Reproduce the rows below, substituting "Give the answer as an (x, y) coordinate pair." for every occurrence of "Please return your answer as a coordinate pair (x, y)." and leaving all other text unchanged.

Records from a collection
start

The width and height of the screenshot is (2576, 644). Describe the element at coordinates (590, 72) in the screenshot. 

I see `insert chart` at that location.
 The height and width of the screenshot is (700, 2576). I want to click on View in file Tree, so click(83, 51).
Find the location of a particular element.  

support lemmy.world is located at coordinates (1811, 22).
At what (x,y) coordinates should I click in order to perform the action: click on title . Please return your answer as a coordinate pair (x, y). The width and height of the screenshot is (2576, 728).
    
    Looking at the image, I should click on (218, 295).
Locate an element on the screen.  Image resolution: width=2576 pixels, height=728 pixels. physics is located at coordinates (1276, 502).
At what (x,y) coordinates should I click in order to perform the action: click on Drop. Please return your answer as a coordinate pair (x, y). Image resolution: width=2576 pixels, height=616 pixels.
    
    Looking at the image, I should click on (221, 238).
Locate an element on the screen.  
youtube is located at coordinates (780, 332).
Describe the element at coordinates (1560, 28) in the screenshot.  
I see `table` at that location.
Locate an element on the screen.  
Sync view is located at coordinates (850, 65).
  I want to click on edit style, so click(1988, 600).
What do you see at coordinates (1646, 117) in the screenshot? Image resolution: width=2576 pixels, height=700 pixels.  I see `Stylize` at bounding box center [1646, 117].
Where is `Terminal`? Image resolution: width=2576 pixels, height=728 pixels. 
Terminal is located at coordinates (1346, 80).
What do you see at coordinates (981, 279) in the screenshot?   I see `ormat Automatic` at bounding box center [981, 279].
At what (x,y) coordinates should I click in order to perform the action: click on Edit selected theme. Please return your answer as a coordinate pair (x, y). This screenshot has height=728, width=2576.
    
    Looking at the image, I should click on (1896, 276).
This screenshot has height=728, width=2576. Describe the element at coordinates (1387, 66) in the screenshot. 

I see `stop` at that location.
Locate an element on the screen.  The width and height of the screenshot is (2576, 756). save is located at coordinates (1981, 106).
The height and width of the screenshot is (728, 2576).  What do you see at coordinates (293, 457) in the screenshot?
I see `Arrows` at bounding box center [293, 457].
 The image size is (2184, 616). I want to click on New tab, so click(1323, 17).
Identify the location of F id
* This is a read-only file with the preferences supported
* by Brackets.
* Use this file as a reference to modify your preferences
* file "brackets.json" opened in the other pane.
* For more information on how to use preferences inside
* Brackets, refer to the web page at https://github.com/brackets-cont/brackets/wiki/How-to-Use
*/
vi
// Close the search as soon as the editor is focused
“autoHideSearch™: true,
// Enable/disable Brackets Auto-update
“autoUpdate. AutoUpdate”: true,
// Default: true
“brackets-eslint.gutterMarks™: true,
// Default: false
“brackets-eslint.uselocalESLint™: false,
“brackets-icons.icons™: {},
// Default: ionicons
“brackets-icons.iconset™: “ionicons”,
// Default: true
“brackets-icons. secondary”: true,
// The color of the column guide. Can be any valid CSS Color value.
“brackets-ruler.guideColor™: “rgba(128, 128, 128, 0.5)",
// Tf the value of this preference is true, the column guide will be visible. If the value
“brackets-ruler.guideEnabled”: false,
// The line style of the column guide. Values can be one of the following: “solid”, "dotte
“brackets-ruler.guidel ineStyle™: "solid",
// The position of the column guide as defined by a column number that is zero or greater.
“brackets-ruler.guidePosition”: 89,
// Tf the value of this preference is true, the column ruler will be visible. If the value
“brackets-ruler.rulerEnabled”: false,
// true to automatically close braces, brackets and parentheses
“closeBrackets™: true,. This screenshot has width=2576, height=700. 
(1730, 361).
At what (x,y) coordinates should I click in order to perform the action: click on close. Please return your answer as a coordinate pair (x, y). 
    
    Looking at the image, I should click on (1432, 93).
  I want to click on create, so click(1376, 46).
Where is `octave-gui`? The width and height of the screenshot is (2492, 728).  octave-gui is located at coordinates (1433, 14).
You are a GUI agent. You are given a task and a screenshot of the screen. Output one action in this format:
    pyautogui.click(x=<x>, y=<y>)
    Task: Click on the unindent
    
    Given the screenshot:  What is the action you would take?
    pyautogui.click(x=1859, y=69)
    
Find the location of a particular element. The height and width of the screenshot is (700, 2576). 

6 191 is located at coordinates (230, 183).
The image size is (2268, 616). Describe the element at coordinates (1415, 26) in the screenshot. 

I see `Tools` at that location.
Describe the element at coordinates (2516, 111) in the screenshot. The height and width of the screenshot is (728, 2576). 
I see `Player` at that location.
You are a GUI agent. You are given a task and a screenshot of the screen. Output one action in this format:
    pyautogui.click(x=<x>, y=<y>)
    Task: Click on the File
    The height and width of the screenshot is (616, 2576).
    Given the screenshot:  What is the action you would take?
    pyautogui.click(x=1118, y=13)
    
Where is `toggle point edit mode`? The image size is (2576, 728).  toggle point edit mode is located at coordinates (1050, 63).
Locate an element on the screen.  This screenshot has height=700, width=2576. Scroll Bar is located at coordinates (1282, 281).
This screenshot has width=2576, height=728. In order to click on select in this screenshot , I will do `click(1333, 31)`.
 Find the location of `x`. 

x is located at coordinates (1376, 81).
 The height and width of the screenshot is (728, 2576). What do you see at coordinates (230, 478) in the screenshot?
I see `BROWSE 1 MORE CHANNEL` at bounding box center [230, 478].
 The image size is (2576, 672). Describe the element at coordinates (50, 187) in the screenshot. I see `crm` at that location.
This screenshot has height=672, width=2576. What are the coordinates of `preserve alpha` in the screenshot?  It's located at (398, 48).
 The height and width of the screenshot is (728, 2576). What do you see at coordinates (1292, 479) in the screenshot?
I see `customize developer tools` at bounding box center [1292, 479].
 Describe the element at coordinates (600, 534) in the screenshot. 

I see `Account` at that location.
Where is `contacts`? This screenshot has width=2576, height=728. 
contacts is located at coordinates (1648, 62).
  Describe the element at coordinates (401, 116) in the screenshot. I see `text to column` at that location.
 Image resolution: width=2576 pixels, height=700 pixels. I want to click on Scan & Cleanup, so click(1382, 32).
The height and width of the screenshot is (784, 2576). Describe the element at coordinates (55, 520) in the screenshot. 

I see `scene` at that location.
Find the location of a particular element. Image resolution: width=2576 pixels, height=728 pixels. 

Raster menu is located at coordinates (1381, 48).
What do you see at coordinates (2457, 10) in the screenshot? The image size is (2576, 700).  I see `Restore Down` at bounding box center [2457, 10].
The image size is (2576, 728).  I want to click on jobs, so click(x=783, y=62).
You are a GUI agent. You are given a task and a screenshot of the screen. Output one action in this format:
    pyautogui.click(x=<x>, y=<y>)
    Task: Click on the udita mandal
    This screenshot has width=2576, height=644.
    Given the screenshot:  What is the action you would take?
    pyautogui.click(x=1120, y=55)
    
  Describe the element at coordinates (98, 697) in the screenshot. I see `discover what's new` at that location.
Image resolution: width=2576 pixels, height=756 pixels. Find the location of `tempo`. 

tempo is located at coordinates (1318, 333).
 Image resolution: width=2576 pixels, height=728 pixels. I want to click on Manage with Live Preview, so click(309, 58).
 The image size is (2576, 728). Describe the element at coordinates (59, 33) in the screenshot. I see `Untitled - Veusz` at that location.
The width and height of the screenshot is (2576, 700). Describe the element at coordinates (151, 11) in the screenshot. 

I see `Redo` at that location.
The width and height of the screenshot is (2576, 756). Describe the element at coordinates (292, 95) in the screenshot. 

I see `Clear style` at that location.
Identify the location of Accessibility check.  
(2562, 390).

end

COMPLETED EXERCISE
The width and height of the screenshot is (2576, 644). Describe the element at coordinates (590, 72) in the screenshot. 

I see `insert chart` at that location.
 The height and width of the screenshot is (700, 2576). I want to click on View in file Tree, so click(83, 51).
Find the location of a particular element.  

support lemmy.world is located at coordinates (1811, 22).
At what (x,y) coordinates should I click in order to perform the action: click on title . Give the answer as an (x, y) coordinate pair. The width and height of the screenshot is (2576, 728).
    
    Looking at the image, I should click on (218, 295).
Locate an element on the screen.  Image resolution: width=2576 pixels, height=728 pixels. physics is located at coordinates (1276, 502).
At what (x,y) coordinates should I click in order to perform the action: click on Drop. Give the answer as an (x, y) coordinate pair. Image resolution: width=2576 pixels, height=616 pixels.
    
    Looking at the image, I should click on (221, 238).
Locate an element on the screen.  
youtube is located at coordinates (780, 332).
Describe the element at coordinates (1560, 28) in the screenshot.  
I see `table` at that location.
Locate an element on the screen.  
Sync view is located at coordinates (850, 65).
  I want to click on edit style, so click(1988, 600).
What do you see at coordinates (1646, 117) in the screenshot? Image resolution: width=2576 pixels, height=700 pixels.  I see `Stylize` at bounding box center [1646, 117].
Where is `Terminal`? Image resolution: width=2576 pixels, height=728 pixels. 
Terminal is located at coordinates (1346, 80).
What do you see at coordinates (981, 279) in the screenshot?   I see `ormat Automatic` at bounding box center [981, 279].
At what (x,y) coordinates should I click in order to perform the action: click on Edit selected theme. Give the answer as an (x, y) coordinate pair. This screenshot has height=728, width=2576.
    
    Looking at the image, I should click on (1896, 276).
This screenshot has height=728, width=2576. Describe the element at coordinates (1387, 66) in the screenshot. 

I see `stop` at that location.
Locate an element on the screen.  The width and height of the screenshot is (2576, 756). save is located at coordinates (1981, 106).
The height and width of the screenshot is (728, 2576).  What do you see at coordinates (293, 457) in the screenshot?
I see `Arrows` at bounding box center [293, 457].
 The image size is (2184, 616). I want to click on New tab, so click(1323, 17).
Identify the location of F id
* This is a read-only file with the preferences supported
* by Brackets.
* Use this file as a reference to modify your preferences
* file "brackets.json" opened in the other pane.
* For more information on how to use preferences inside
* Brackets, refer to the web page at https://github.com/brackets-cont/brackets/wiki/How-to-Use
*/
vi
// Close the search as soon as the editor is focused
“autoHideSearch™: true,
// Enable/disable Brackets Auto-update
“autoUpdate. AutoUpdate”: true,
// Default: true
“brackets-eslint.gutterMarks™: true,
// Default: false
“brackets-eslint.uselocalESLint™: false,
“brackets-icons.icons™: {},
// Default: ionicons
“brackets-icons.iconset™: “ionicons”,
// Default: true
“brackets-icons. secondary”: true,
// The color of the column guide. Can be any valid CSS Color value.
“brackets-ruler.guideColor™: “rgba(128, 128, 128, 0.5)",
// Tf the value of this preference is true, the column guide will be visible. If the value
“brackets-ruler.guideEnabled”: false,
// The line style of the column guide. Values can be one of the following: “solid”, "dotte
“brackets-ruler.guidel ineStyle™: "solid",
// The position of the column guide as defined by a column number that is zero or greater.
“brackets-ruler.guidePosition”: 89,
// Tf the value of this preference is true, the column ruler will be visible. If the value
“brackets-ruler.rulerEnabled”: false,
// true to automatically close braces, brackets and parentheses
“closeBrackets™: true,. This screenshot has width=2576, height=700. 
(1730, 361).
At what (x,y) coordinates should I click in order to perform the action: click on close. Give the answer as an (x, y) coordinate pair. 
    
    Looking at the image, I should click on (1432, 93).
  I want to click on create, so click(1376, 46).
Where is `octave-gui`? The width and height of the screenshot is (2492, 728).  octave-gui is located at coordinates (1433, 14).
You are a GUI agent. You are given a task and a screenshot of the screen. Output one action in this format:
    pyautogui.click(x=<x>, y=<y>)
    Task: Click on the unindent
    
    Given the screenshot:  What is the action you would take?
    pyautogui.click(x=1859, y=69)
    
Find the location of a particular element. The height and width of the screenshot is (700, 2576). 

6 191 is located at coordinates (230, 183).
The image size is (2268, 616). Describe the element at coordinates (1415, 26) in the screenshot. 

I see `Tools` at that location.
Describe the element at coordinates (2516, 111) in the screenshot. The height and width of the screenshot is (728, 2576). 
I see `Player` at that location.
You are a GUI agent. You are given a task and a screenshot of the screen. Output one action in this format:
    pyautogui.click(x=<x>, y=<y>)
    Task: Click on the File
    The height and width of the screenshot is (616, 2576).
    Given the screenshot:  What is the action you would take?
    pyautogui.click(x=1118, y=13)
    
Where is `toggle point edit mode`? The image size is (2576, 728).  toggle point edit mode is located at coordinates (1050, 63).
Locate an element on the screen.  This screenshot has height=700, width=2576. Scroll Bar is located at coordinates (1282, 281).
This screenshot has width=2576, height=728. In order to click on select in this screenshot , I will do `click(1333, 31)`.
 Find the location of `x`. 

x is located at coordinates (1376, 81).
 The height and width of the screenshot is (728, 2576). What do you see at coordinates (230, 478) in the screenshot?
I see `BROWSE 1 MORE CHANNEL` at bounding box center [230, 478].
 The image size is (2576, 672). Describe the element at coordinates (50, 187) in the screenshot. I see `crm` at that location.
This screenshot has height=672, width=2576. What are the coordinates of `preserve alpha` in the screenshot?  It's located at (398, 48).
 The height and width of the screenshot is (728, 2576). What do you see at coordinates (1292, 479) in the screenshot?
I see `customize developer tools` at bounding box center [1292, 479].
 Describe the element at coordinates (600, 534) in the screenshot. 

I see `Account` at that location.
Where is `contacts`? This screenshot has width=2576, height=728. 
contacts is located at coordinates (1648, 62).
  Describe the element at coordinates (401, 116) in the screenshot. I see `text to column` at that location.
 Image resolution: width=2576 pixels, height=700 pixels. I want to click on Scan & Cleanup, so click(1382, 32).
The height and width of the screenshot is (784, 2576). Describe the element at coordinates (55, 520) in the screenshot. 

I see `scene` at that location.
Find the location of a particular element. Image resolution: width=2576 pixels, height=728 pixels. 

Raster menu is located at coordinates (1381, 48).
What do you see at coordinates (2457, 10) in the screenshot? The image size is (2576, 700).  I see `Restore Down` at bounding box center [2457, 10].
The image size is (2576, 728).  I want to click on jobs, so click(x=783, y=62).
You are a GUI agent. You are given a task and a screenshot of the screen. Output one action in this format:
    pyautogui.click(x=<x>, y=<y>)
    Task: Click on the udita mandal
    This screenshot has width=2576, height=644.
    Given the screenshot:  What is the action you would take?
    pyautogui.click(x=1120, y=55)
    
  Describe the element at coordinates (98, 697) in the screenshot. I see `discover what's new` at that location.
Image resolution: width=2576 pixels, height=756 pixels. Find the location of `tempo`. 

tempo is located at coordinates (1318, 333).
 Image resolution: width=2576 pixels, height=728 pixels. I want to click on Manage with Live Preview, so click(309, 58).
 The image size is (2576, 728). Describe the element at coordinates (59, 33) in the screenshot. I see `Untitled - Veusz` at that location.
The width and height of the screenshot is (2576, 700). Describe the element at coordinates (151, 11) in the screenshot. 

I see `Redo` at that location.
The width and height of the screenshot is (2576, 756). Describe the element at coordinates (292, 95) in the screenshot. 

I see `Clear style` at that location.
Identify the location of Accessibility check.  
(2562, 390).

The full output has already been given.